Have you been a singer in the past, and had recently lost your voice? WE CAN HELP!!
I have more and more inquiries from people who used to sing for some time in the past; and suddenly, (or at least so they thought), lost their singing range and some of them even lost their singing voice altogether.
Now they are older and in their 40s (and counting), and they still cannot get a grip on the notion that their love and joy of singing might never be present again...?
Quite a few years later after the occurrence, they had been still upset and even depressed about it. Of course, they had been through numerous visits to doctors, speech therapists, pathologists and nevertheless many vocal coaches. However, in the majority of cases, it did not add up to any tangible, needless to say, expected results.
With the above said, since they had lost their love and joy to be able to sing effortlessly and painlessly, their lives were never the same. Their passion and desire for expressing themselves, (telling their stories and expressing their emotions through singing), had been deeply buried.
- What would it take to recover one’s singing voice? Is it even possible?
- If it was possible, how would it impact the long-term voice sufferer’s life?
I, fortunately, could shed the light on all of the above:
To answer the first question; luckily, in the majority of cases, it is absolutely possible. How does it happen that the singing voice, “all of a sudden, disappears”, (so to speak), you may ask?
Some people are born with natural singing talent; and once they discover it, they obviously begin to use it - and, basically, rightfully so. However, while enjoying their newly-found voice, they begin using it excessively. Thus, not being aware of the proper voice application and vocal technique, they end up overusing it and, nevertheless, abusing it to the “point of no return” - at least in the conventional sense.
For some reason, neither they nor their "mentors" realize that the singers’ vocal cords are not made from steel. In fact, they are very fragile and, thus have to be treated with special care. Like any instrument, the voice and, (for the record), the entire body, requires a frequent tune-up and, of course, proper maintenance.
Usually, the young and talented artists who get discovered via their talents and looks have no idea how to power their voice without any pain or strain on their vocal anatomy. So they pull and push their voices full force. And one day, sooner or later, the voice “pops” so to speak. That is how one of my singing voice repair clients had described it.
The musicians often use the expression, “No gig lasts forever”.

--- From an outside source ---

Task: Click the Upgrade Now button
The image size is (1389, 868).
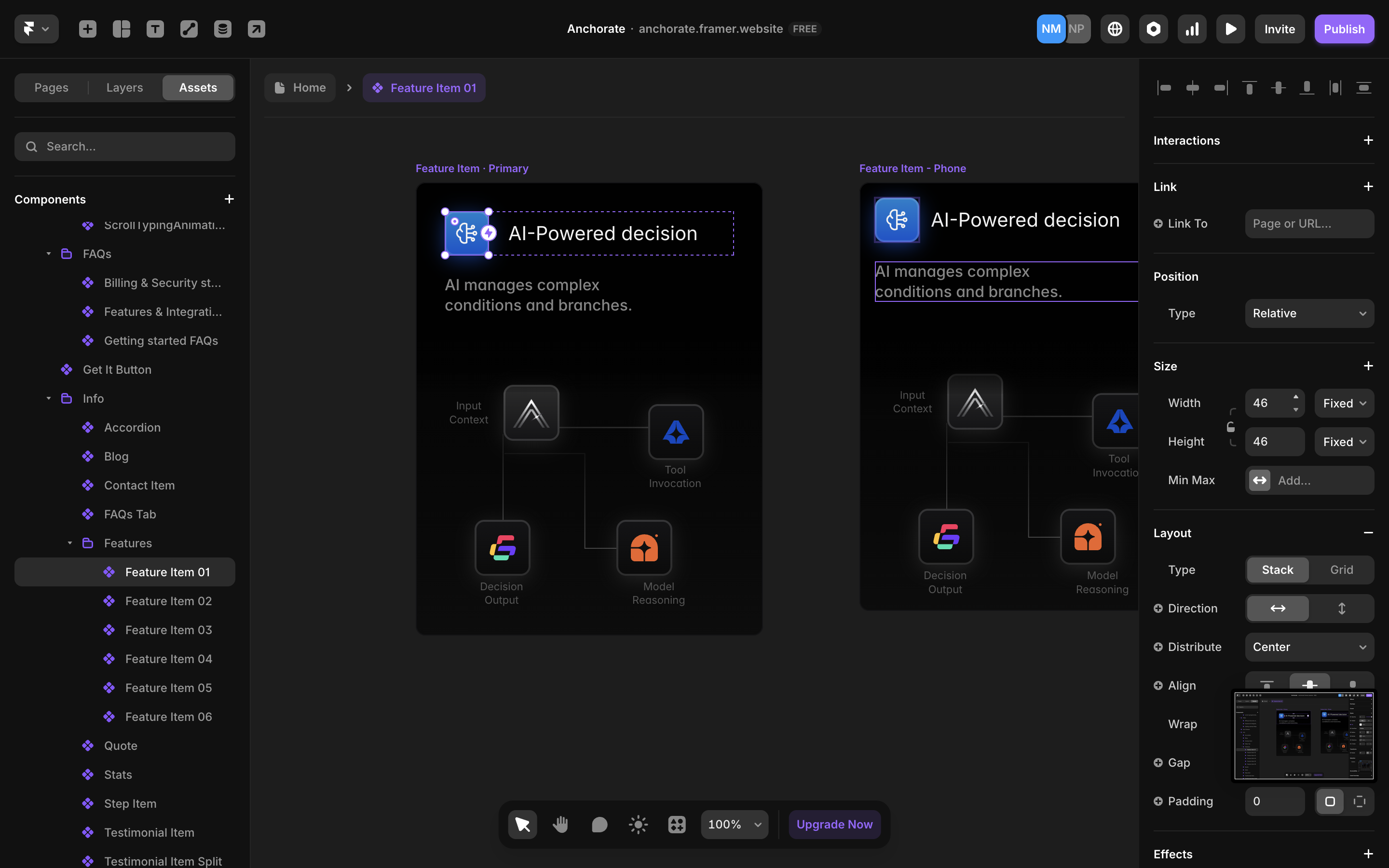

Indeed! Nobody should take his or her voice, (or other parts of their anatomy for that matter), for granted. If you are entering any high-tasking field, (singing performance included), please conduct proper research to the best of your knowledge and only then act accordingly. So please try to learn how NOT to kill your voice, but rather the opposite; how to preserve and nurture your internal, nonetheless, fragile instrument – Your Voice!
With that said, keep in mind that recovering and restoring it to its original state would take a great effort on the part of the singer and a very experienced voice specialist.
To answer the second question, voice recovery and restoration is a huge deal and when it is complete, some people begin to re-evaluate the purpose of their lives (past and present). Nonetheless, it is, indeed, a little difficult to turn the internal clock back and now leave their present lives trying to come back to something that was very precious in the past.
As we all know, there is no change without change, even if it is a positive one.
However, in any case, the benefits of a newly-found voice are countless:
- The confidence
- the self-esteem and self-worth
- the dignity and integrity
- the pride of accomplishment...
- recovered the joy and passion which was present in the past - before their voice injury...
Is there "a price tag" you could put on that...?!